The idea for this post came from a comment I have heard many times, and heard twice in relation to my latest exhibition of paintings of rocks: "I can't believe how little detail there is when I am up close, because at a distance it looks like a photograph!" What this says is, there is a distance beyond which all visual clues are consistent with a certain interpretation of the scene or object, and when that happens, the imagination fills in all the rest.
In fact, this is not just how we interpret paintings, it is how we interpret the world. We are constantly analyzing available clues, comparing it to our storehouse of past images and their meanings, and coming to a conclusion about what is in front of us. We see a distant horse - a shape, certain proportions, perhaps the tail - and immediately say "I know what that is". At that point we convince ourselves that we can "see" the horse in all its detail, because we have filled it in from our past sightings of horses, or pictures of horses. We have a fully elaborated reality, most of which we just created ourselves.

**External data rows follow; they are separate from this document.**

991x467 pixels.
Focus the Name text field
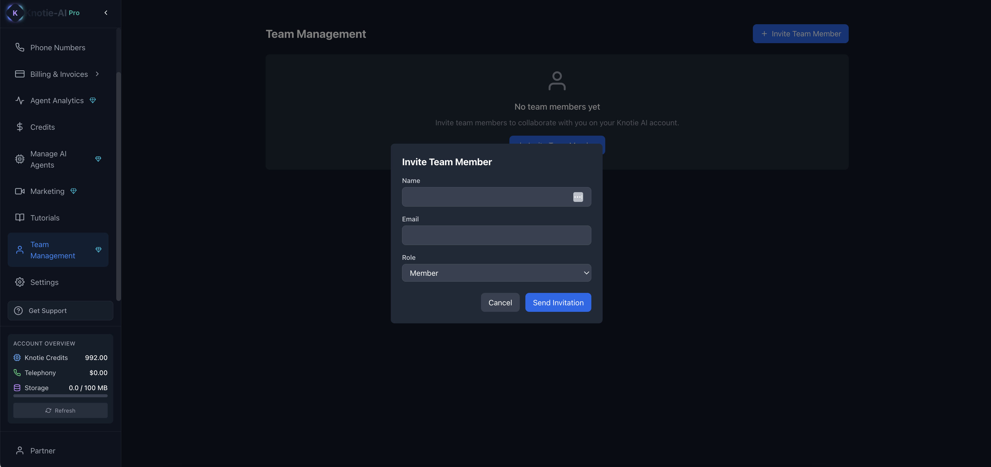coord(485,197)
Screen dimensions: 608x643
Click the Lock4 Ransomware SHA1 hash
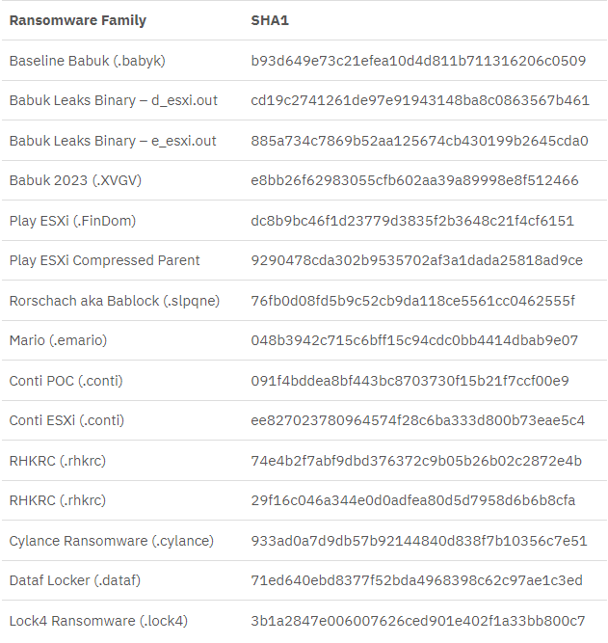(x=417, y=621)
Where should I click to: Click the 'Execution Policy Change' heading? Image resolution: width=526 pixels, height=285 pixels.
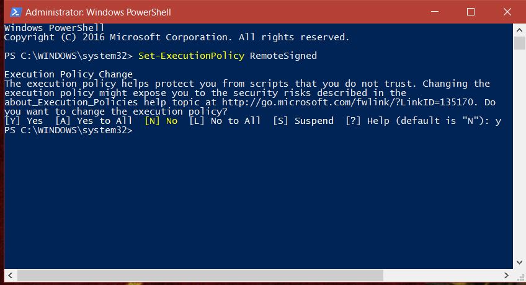pos(68,74)
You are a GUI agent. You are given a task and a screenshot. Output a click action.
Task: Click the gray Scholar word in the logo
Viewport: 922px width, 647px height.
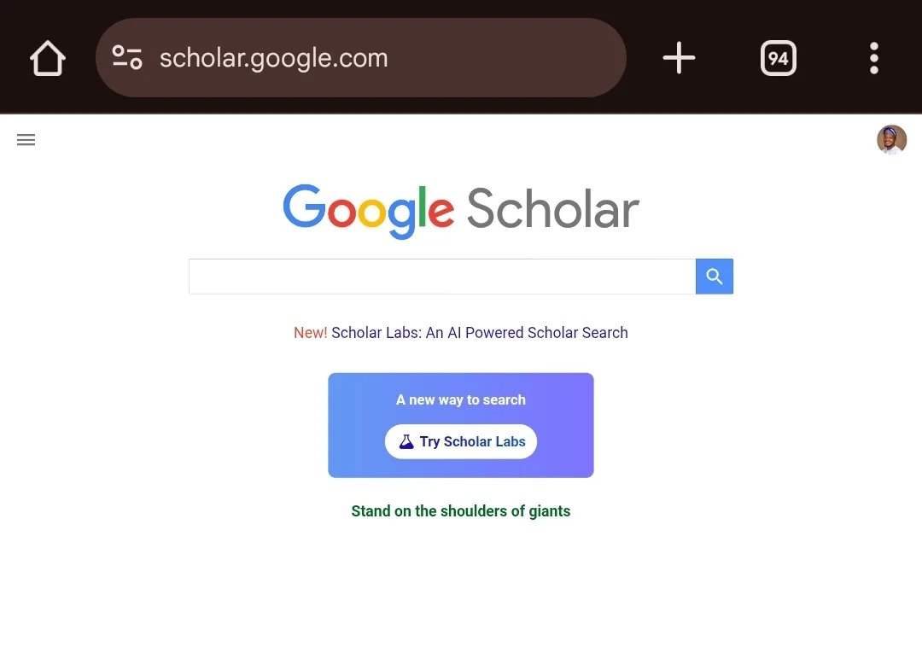tap(552, 210)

Most of the time we have an abundance of clues from nature, enough to make accurate interpretations of what we see with seldom an error. However, we all probably remember instances of "sensory deprivation", when the clues were truely minimal: for instance, driving at night along a country road. We will build up a false interpretation of the scene, only to have an additional clue come in the nick of time, trashing our assumption and suggesting a wildly diffferent reality. Scary.
In paintings, we have whatever clues the artist gives us. If the goal is naturalism, then the artist must try to mimic the kind of clues which nature gives us for our day-to-day job of interpretation. The easy way is to give the viewer everything you can, more than enough, though the danger is that you will include elements that in the end conflict with your intended interpretation. Then the "photograph" never happens for the viewer; something is wrong. But the more interesting approach is to give the viewer just enough: a few details carefully observed and selected that do the whole job. My painting "Beach at Boca" seems to me to do this, creating a complete ambience, seemingly populated with detail, without really describing anything except the large forms and the light.
This is my ideal: to have the viewers experience the truth of the scene in front of me, while doing all the heavy lifting themselves!